The cocoa-tree is generally from fifty to an hundred feet high, and for the most part straight and slender. The leaves are four fathoms, or four and a half long, at the very top of the tree, and serve excellently for thatching houses. At the bottom of the leaves the cocoa nuts grow in clusters of ten, fifteen, or twenty, hanging by a small string which is full of joints. Each nut, with its outer rind, is larger than a man’s head, and within this outer rind is a hard woody shell which will hold near a quart of liquid. The nut or kernel lines the inside of this shell, and within this kernel is about a pint and half of pure clear water, very cool, sweet, and pleasant. The kernel also is very good and pleasant; but when old, we scrape it all down, and soak it in about a quart of fresh water for three or four hours, which is then strained, and has both the colour and taste of milk, and will even throw up a thick head not unlike cream. This milk, when boiled with rice, is accounted very wholesome and nourishing by the doctors, and was given to our sick men. When the nut is very old, the kernel of itself turns to oil, which is often used to fry with, but mostly for burning in lamps. The outer end of the nuts may be applied to the purposes of flax, and of it the natives make a kind of linen, and it is also manufactured into ropes and cables, which are sold in most parts of America and the West Indies. The shell of this nut makes very pretty drinking cups, and it also burns well, making a fierce hot fire. Thus the cocoa-tree affords meat, drink, oil, clothing, houses, firing, and rigging for ships.
The plantain-tree is only about thirteen or fourteen feet high and four feet round, its leaves being eight or nine feet long and two broad, ending in a round point. The fruit grows at the bottom of the leaves, on a great stalk, in a pod about eight inches long and the size of a black pudding, being of a fine yellow colour, often speckled with red. The inside of this is white, but the plantain itself is yellow like butter, and as soft as a pear. There sometimes grow fifty or sixty of these pods on one stalk, and five or six stalks on one tree. They are an excellent fruit, and most parts of the East and West Indies abound with them. The banana tree is much the same with the plantain, but the fruit is only about six inches long, fifty or sixty of them growing on one stalk, and is extraordinarily mellow, sweet, and good.

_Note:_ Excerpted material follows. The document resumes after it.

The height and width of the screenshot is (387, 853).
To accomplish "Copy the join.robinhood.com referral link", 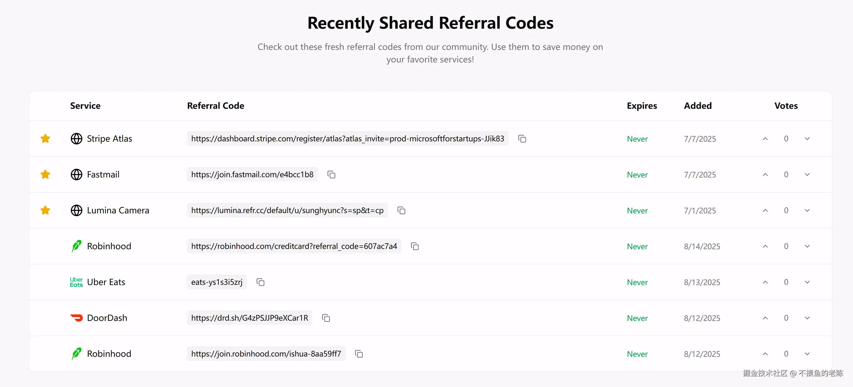I will click(x=359, y=354).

We left the bay of Atacames on the 31st July, accompanied by our prize the Dragon, and passing the Bay of Panama, came to the Bay of Nicoya on the 16th August, in lat 9 deg. 30’N. in which we anchored near certain islands near the centre of the bay, called Middle Islands, where we careened. While here, Mr Clippington, the chief mate, having quarrelled with Captain Dampier, drew over twenty-one men to his party, and making himself master of the bark, in which was all our ammunition and the best part of our provisions, hoisted anchor, and went without the islands, whence he sent us word that he would put ashore at an Indian house all our powder, shot, and other ammunition, reserving only what was necessary for his own use, which he did accordingly, and we sent our canoes to fetch it on board.